Material supplied.

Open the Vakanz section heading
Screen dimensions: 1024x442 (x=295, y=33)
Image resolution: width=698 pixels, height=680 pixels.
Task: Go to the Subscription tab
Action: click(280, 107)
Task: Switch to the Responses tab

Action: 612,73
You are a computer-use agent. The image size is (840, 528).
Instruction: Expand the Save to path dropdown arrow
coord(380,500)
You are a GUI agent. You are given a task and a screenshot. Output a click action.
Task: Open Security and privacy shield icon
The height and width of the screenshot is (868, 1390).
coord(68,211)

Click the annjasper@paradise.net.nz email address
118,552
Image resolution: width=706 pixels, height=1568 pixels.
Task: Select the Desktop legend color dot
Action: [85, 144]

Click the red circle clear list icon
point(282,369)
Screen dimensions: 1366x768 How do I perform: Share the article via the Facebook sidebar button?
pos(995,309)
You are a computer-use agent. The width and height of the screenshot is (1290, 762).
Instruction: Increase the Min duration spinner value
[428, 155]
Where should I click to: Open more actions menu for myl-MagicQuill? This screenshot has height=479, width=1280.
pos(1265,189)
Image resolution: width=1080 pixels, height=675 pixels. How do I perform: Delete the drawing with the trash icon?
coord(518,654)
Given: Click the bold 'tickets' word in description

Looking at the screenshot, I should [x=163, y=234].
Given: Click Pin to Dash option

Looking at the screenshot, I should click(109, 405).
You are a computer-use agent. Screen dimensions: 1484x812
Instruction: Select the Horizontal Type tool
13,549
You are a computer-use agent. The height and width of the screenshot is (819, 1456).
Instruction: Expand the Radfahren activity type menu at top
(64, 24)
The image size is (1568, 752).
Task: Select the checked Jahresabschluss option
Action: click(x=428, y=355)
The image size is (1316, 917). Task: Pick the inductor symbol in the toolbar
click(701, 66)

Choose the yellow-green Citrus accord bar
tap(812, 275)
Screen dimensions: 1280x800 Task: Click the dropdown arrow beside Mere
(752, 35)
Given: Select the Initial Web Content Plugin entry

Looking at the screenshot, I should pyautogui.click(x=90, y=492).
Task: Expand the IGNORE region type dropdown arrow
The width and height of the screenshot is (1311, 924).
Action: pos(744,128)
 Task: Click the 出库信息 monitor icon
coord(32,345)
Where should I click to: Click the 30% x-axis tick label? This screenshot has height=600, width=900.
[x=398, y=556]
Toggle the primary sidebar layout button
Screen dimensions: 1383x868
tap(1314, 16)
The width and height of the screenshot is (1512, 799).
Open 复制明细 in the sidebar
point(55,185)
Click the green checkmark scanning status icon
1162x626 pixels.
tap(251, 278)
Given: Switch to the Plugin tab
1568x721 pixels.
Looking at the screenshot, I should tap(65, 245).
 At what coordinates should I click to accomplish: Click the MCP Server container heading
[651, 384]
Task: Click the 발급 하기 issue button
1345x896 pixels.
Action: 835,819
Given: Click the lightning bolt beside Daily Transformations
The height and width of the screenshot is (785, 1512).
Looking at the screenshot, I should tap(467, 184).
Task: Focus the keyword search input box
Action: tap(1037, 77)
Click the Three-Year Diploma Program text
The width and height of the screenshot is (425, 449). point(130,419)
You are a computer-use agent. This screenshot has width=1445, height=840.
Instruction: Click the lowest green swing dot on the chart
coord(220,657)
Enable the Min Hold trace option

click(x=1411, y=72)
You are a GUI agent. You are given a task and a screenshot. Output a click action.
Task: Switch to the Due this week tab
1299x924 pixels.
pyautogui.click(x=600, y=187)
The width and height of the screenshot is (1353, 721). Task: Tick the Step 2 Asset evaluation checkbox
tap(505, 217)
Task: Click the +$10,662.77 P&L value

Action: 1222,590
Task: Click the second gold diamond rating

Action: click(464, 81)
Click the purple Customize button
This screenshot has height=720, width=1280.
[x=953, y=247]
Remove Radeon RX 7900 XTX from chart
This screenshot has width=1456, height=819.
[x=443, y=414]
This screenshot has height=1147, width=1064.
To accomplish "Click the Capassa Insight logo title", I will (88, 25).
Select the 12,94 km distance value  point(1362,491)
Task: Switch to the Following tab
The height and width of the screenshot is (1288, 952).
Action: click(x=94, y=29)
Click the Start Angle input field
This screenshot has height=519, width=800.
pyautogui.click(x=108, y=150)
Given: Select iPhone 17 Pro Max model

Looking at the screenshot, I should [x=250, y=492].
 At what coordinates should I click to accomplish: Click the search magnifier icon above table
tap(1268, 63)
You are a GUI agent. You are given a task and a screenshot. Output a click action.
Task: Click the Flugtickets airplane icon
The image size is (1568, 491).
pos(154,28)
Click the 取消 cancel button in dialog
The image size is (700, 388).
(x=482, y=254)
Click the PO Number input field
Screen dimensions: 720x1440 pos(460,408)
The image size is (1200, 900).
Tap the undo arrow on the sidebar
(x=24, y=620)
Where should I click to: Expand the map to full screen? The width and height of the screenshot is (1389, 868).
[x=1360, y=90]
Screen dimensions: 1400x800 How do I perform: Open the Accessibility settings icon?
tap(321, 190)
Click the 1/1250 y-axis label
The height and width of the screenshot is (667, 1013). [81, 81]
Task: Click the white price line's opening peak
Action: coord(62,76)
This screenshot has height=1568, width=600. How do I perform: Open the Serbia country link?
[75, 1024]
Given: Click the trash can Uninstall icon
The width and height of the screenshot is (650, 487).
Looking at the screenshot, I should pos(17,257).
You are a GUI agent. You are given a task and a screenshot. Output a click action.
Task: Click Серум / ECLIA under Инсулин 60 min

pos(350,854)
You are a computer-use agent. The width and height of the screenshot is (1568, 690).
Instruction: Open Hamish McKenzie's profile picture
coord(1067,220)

Short exercise. Can you extract all of the records above and reproduce every line without changing anything?

Answer below.
Open the Vakanz section heading
Screen dimensions: 1024x442 (x=295, y=33)
Image resolution: width=698 pixels, height=680 pixels.
Task: Go to the Subscription tab
Action: click(280, 107)
Task: Switch to the Responses tab

Action: 612,73
You are a computer-use agent. The image size is (840, 528).
Instruction: Expand the Save to path dropdown arrow
coord(380,500)
You are a GUI agent. You are given a task and a screenshot. Output a click action.
Task: Open Security and privacy shield icon
The height and width of the screenshot is (868, 1390).
coord(68,211)

Click the annjasper@paradise.net.nz email address
118,552
Image resolution: width=706 pixels, height=1568 pixels.
Task: Select the Desktop legend color dot
Action: [85, 144]

Click the red circle clear list icon
point(282,369)
Screen dimensions: 1366x768 How do I perform: Share the article via the Facebook sidebar button?
pos(995,309)
You are a computer-use agent. The width and height of the screenshot is (1290, 762).
Instruction: Increase the Min duration spinner value
[428, 155]
Where should I click to: Open more actions menu for myl-MagicQuill? This screenshot has height=479, width=1280.
pos(1265,189)
Image resolution: width=1080 pixels, height=675 pixels. How do I perform: Delete the drawing with the trash icon?
coord(518,654)
Given: Click the bold 'tickets' word in description

Looking at the screenshot, I should [x=163, y=234].
Given: Click Pin to Dash option

Looking at the screenshot, I should click(109, 405).
You are a computer-use agent. Screen dimensions: 1484x812
Instruction: Select the Horizontal Type tool
13,549
You are a computer-use agent. The height and width of the screenshot is (819, 1456).
Instruction: Expand the Radfahren activity type menu at top
(64, 24)
The image size is (1568, 752).
Task: Select the checked Jahresabschluss option
Action: click(x=428, y=355)
The image size is (1316, 917). Task: Pick the inductor symbol in the toolbar
click(701, 66)

Choose the yellow-green Citrus accord bar
tap(812, 275)
Screen dimensions: 1280x800 Task: Click the dropdown arrow beside Mere
(752, 35)
Given: Select the Initial Web Content Plugin entry

Looking at the screenshot, I should pyautogui.click(x=90, y=492).
Task: Expand the IGNORE region type dropdown arrow
The width and height of the screenshot is (1311, 924).
Action: pos(744,128)
 Task: Click the 出库信息 monitor icon
coord(32,345)
Where should I click to: Click the 30% x-axis tick label? This screenshot has height=600, width=900.
[x=398, y=556]
Toggle the primary sidebar layout button
Screen dimensions: 1383x868
tap(1314, 16)
The width and height of the screenshot is (1512, 799).
Open 复制明细 in the sidebar
point(55,185)
Click the green checkmark scanning status icon
1162x626 pixels.
tap(251, 278)
Given: Switch to the Plugin tab
1568x721 pixels.
Looking at the screenshot, I should tap(65, 245).
 At what coordinates should I click to accomplish: Click the MCP Server container heading
[651, 384]
Task: Click the 발급 하기 issue button
1345x896 pixels.
Action: 835,819
Given: Click the lightning bolt beside Daily Transformations
The height and width of the screenshot is (785, 1512).
Looking at the screenshot, I should tap(467, 184).
Task: Focus the keyword search input box
Action: tap(1037, 77)
Click the Three-Year Diploma Program text
The width and height of the screenshot is (425, 449). point(130,419)
You are a computer-use agent. This screenshot has width=1445, height=840.
Instruction: Click the lowest green swing dot on the chart
coord(220,657)
Enable the Min Hold trace option

click(x=1411, y=72)
You are a GUI agent. You are given a task and a screenshot. Output a click action.
Task: Switch to the Due this week tab
1299x924 pixels.
pyautogui.click(x=600, y=187)
The width and height of the screenshot is (1353, 721). Task: Tick the Step 2 Asset evaluation checkbox
tap(505, 217)
Task: Click the +$10,662.77 P&L value

Action: 1222,590
Task: Click the second gold diamond rating

Action: click(464, 81)
Click the purple Customize button
This screenshot has height=720, width=1280.
[x=953, y=247]
Remove Radeon RX 7900 XTX from chart
This screenshot has width=1456, height=819.
[x=443, y=414]
This screenshot has height=1147, width=1064.
To accomplish "Click the Capassa Insight logo title", I will (88, 25).
Select the 12,94 km distance value  point(1362,491)
Task: Switch to the Following tab
The height and width of the screenshot is (1288, 952).
Action: click(x=94, y=29)
Click the Start Angle input field
This screenshot has height=519, width=800.
pyautogui.click(x=108, y=150)
Given: Select iPhone 17 Pro Max model

Looking at the screenshot, I should [x=250, y=492].
 At what coordinates should I click to accomplish: Click the search magnifier icon above table
tap(1268, 63)
You are a GUI agent. You are given a task and a screenshot. Output a click action.
Task: Click the Flugtickets airplane icon
The image size is (1568, 491).
pos(154,28)
Click the 取消 cancel button in dialog
The image size is (700, 388).
(x=482, y=254)
Click the PO Number input field
Screen dimensions: 720x1440 pos(460,408)
The image size is (1200, 900).
Tap the undo arrow on the sidebar
(x=24, y=620)
Where should I click to: Expand the map to full screen? The width and height of the screenshot is (1389, 868).
[x=1360, y=90]
Screen dimensions: 1400x800 How do I perform: Open the Accessibility settings icon?
tap(321, 190)
Click the 1/1250 y-axis label
The height and width of the screenshot is (667, 1013). [81, 81]
Task: Click the white price line's opening peak
Action: coord(62,76)
This screenshot has height=1568, width=600. How do I perform: Open the Serbia country link?
[75, 1024]
Given: Click the trash can Uninstall icon
The width and height of the screenshot is (650, 487).
Looking at the screenshot, I should pos(17,257).
You are a GUI agent. You are given a task and a screenshot. Output a click action.
Task: Click Серум / ECLIA under Инсулин 60 min

pos(350,854)
You are a computer-use agent. The width and height of the screenshot is (1568, 690).
Instruction: Open Hamish McKenzie's profile picture
coord(1067,220)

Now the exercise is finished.